§ Selected extract:
========================================
Response: In order to express more clearly, we have added the corresponding years commonly used internationally after the corresponding Chinese dynasties.

 

Comments: Please define “green bricks”.

Response: Thank you very much for your suggestion. During the period of revising the paper, we contacted professionals for verification and decided to use the expression "Chinese Gray-brick" uniformly. At the same time, explanations are added where necessary in the text.

 

Comments: Figure 2: please ensure that you have the publication right to the screenshots

Response: Thank you very much for your suggestion. We're pretty sure. We refer to some professional vocabulary in the Chinese references, but the pictures have been changed by us.

 

Comments: Figure 3: please ensure that you have the publication right. It is clear that the 3 pictures show the three categories mentioned in the paragraph above, but no explicit reference is made to the pictures. Please ensure that the caption of the graph clarifies what can be seen on the 3 pictures.

Response: Yes, our analysis in the previous part is relatively small. After completing the full text, it seems that the picture description is relatively weak. We have removed this image.

 

Comments: Figure 4: please ensure that you have the publication right to the screenshots. The section seems to indicate that the bricks have a curved top and bottom to allow for a hidden bed mortar. Is this the case? Please state more clearly. Please clarify what the interior side of the wall consists out. This is relevant to better understand damage mechanisms..

Response: Yes. Thanks for your advice. We have supplemented it in the article.

 

Comments: Section 2.2, line 154: bricks “attacked” by plants and microbes?

Response: Yes, because bricks are affected by the local climate, there are many problems caused, such as groundwater seeping upwards. After a long time, some bricks will be attached by microorganisms such as moss, which will further attack the surface of the bricks, resulting in bricks broken. You can refer to the picture of "P&M" in Figure 5.

 

Comments: Caption figure 5 “Image source: drawn by the author”. First of all, how do you “draw” pictures? Secondly, if the authors hold the IP right, I presume it is not required to mention this.

Response: Thank you very much for your suggestion. What we wanted to express at the beginning was: the pictures were taken by us, and we drew these pictures in Photoshop software to arrange them into one and add annotations. To avoid ambiguity, we have refined the expression so far.
========================================
§ Information provided:
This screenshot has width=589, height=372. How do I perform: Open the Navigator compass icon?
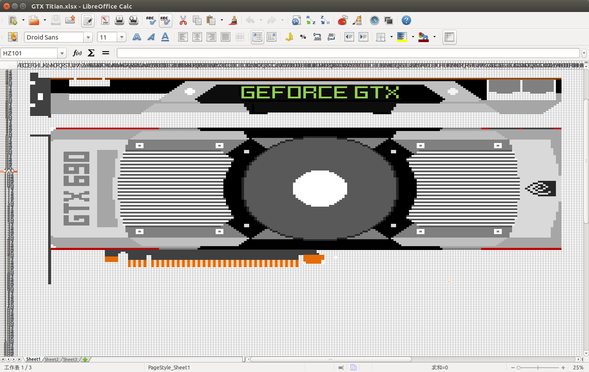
========================================
§ Exercise aim:
Using the reviewer exchange, explain in one to three sentences why the authors removed Figure 3. The listing comes from a different source than the reviewer exchange.

§ Answer for the task:
The authors said their analysis in the previous part was relatively small. After they completed the full text, the picture description seemed relatively weak, so they removed the image.